A nutmeg in its natural state is about the
size of an unshelled pecan. If you are using the already-ground
form, it would be around a teaspoonful. That's rather a lot of
nutmeg so use your own judgment in the matter of spicing.
Common Seed Cake
Sift two and a half pounds of flour, with half a pound of good
Lisbon or loaf sugar, pounded into a pan or bowl; make a cavity in
the centre, and pour in half a pint of lukewarm milk, and a
table-spoonful of thick ye[a]st; mix the milk and yest with enough
flour to make it as thick as cream (this is called setting a
sponge); set it by in a warm place for one hour; in the meantime,
melt to an oil half a pound of fresh butter, and add it to the other
ingredients, with one ounce of caraway-seeds, and enough of milk to
make it of a middling stiffness; line a hoop with paper, well rubbed
over with butter; put in the mixture; set it some time to prove
[rise] in a stove or before the fire; and bake it on a plate about
an hour, in rather a hot oven; when done, rub the top over with a
paste-brush dipped in milk.
This is clearly more of a rich bread, as indicated by the use of
yeast, than what we commonly consider a cake today. The lines
between the two were not so clearly drawn in Civil War times though,
so we include this for historical completeness. We conclude with
another item which crosses category borders, being primarily a
Christmas cake but one which could be used just as well for a
wedding feast, particularly during the winter:
Two pounds of sifted flour, two pounds of sifted loaf sugar, two
pounds of butter, eighteen eggs, four pounds of currants, one half
pounds of almonds blanched and chopped, one half pound of citron,
one pound of candied orange and lemon-peel cut into thin slices, a
large nutmeg grated, half an ounce of ground allspice, ground
cinnamon, mace, ginger, and corianders, a quarter of an ounce of
each, and a gill [1/2 cup] of brandy.
Put the butter into a stew-pan, in a warm place, and work it into a
smooth cream with the hand, and mix it with the sugar and spice in a
pan (or on your paste-board) for some twenty minutes; stir in the
brandy, and then the flour, and work it a little; add the fruit,
sweetmeats, and almonds, and mix all together lightly; have ready a
hoop cased with paper, on a baking-plate; put in the mixture, smooth
it on the top with your hand, dipped in milk; put the plate on
another, with sawdust between, to prevent the bottom from colouring
too much: bake it in a slow oven* four hours or more, and when
nearly coke, ice it with No. 84.
This mixture would make a handsome cake, full twelve or fourteen
Ah yes, you noted that little * in the receipt above. Here are Dr.

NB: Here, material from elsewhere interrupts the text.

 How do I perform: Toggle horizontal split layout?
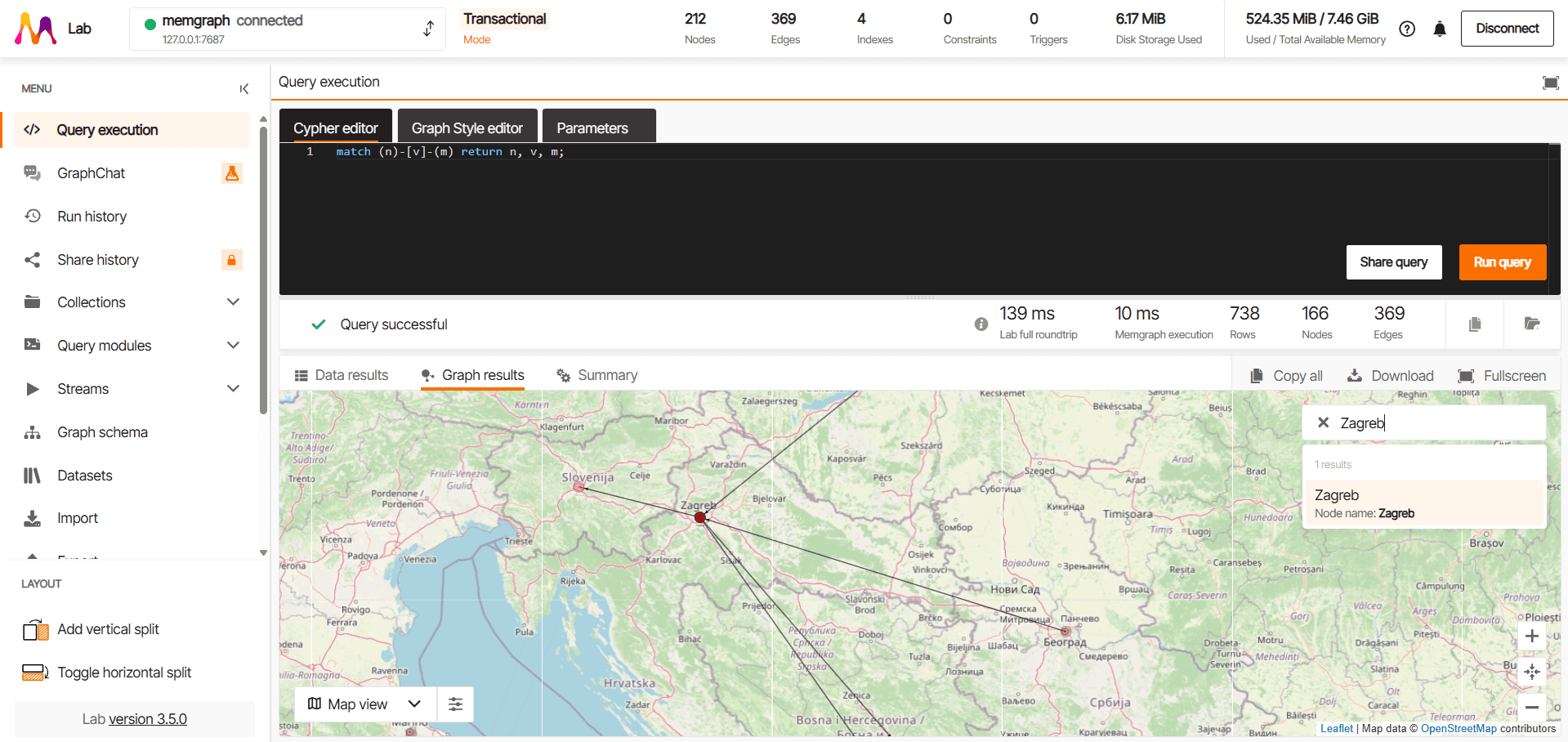(123, 673)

Kitchiner's instructions in the maddening matter of how to bake in
an oven which has no thermostat, no timer, and in fact nothing
whatever to indicate the heat being generated from the fire made of
burning wood or coal:
*The goodness of a cake or biscuit depends much
on its being well baked; great attention should be paid to the
different degrees of heat of the oven: be sure to have it of a good
sound heat at first, when, after its being well cleaned out, may be
baked such articles as require a hot oven, after which such as are
directed to be baked in a well-heated or moderate oven; and lastly,
those in a slow soaking or cool one. With a little care the above
degrees may soon be known.
In making butter cakes too much attention cannot be paid to have the
butter well creamed; for should it be made too warm, it would cause
the mixture to be the same, and when put to bake, the fruit,
sweetmeats, &c., would in that event fall to the bottom.
Sugar and flour should be quite dry, and a drum sieve is recommended
for the sugar. The old way of beating the yelks and whites of eggs
separate (except in very few cases) is not only useless, but a waste
of time. They should be well incorporated with the other ingredients
and, in some instances, they cannot be beaten too much.
To paraphrase the great philosopher (Popeye), that's all ye gets,
and ye ain't gettin' no more. We move now to the matter of Icing for
this juggernaut of a baked good:
Icing, for Twelfth or Bride Cake
Take one pound of double-refined sugar, pounded and sifted through a
lawn sieve; put into a pan quite free from grease; break in the
whites of six eggs, and as much powder blue as will lie on a
sixpence; beat it well with a spattle for ten minutes; then squeeze
in the juice of a lemon, and beat it till it becomes thick and
transparent. Set the cake you intend to ice in an oven or warm place
five minutes; then spread over the top and sides with the mixture as
smooth as possible. If for a wedding cake only, plain ice it; if for
a twelfth cake, ornament it with gum paste, or fancy articles of any
Obs.--A good twelfth cake, not baked too much, and kept in a cool
dry place, will retain its moisture and eat well, if twelve months
Well, the mystery of the name of the "twelfth cake" is apparently
resolved here, although we are left with the
question of how "spaddle" switched to "spattle." It's still
the same flattened spoon. And unless your
sugar is very lumpy it should not need sifting in a "lawn sieve" or
This leaves us with the question of "powder blue" and how much
of this article will fit on an average sixpence.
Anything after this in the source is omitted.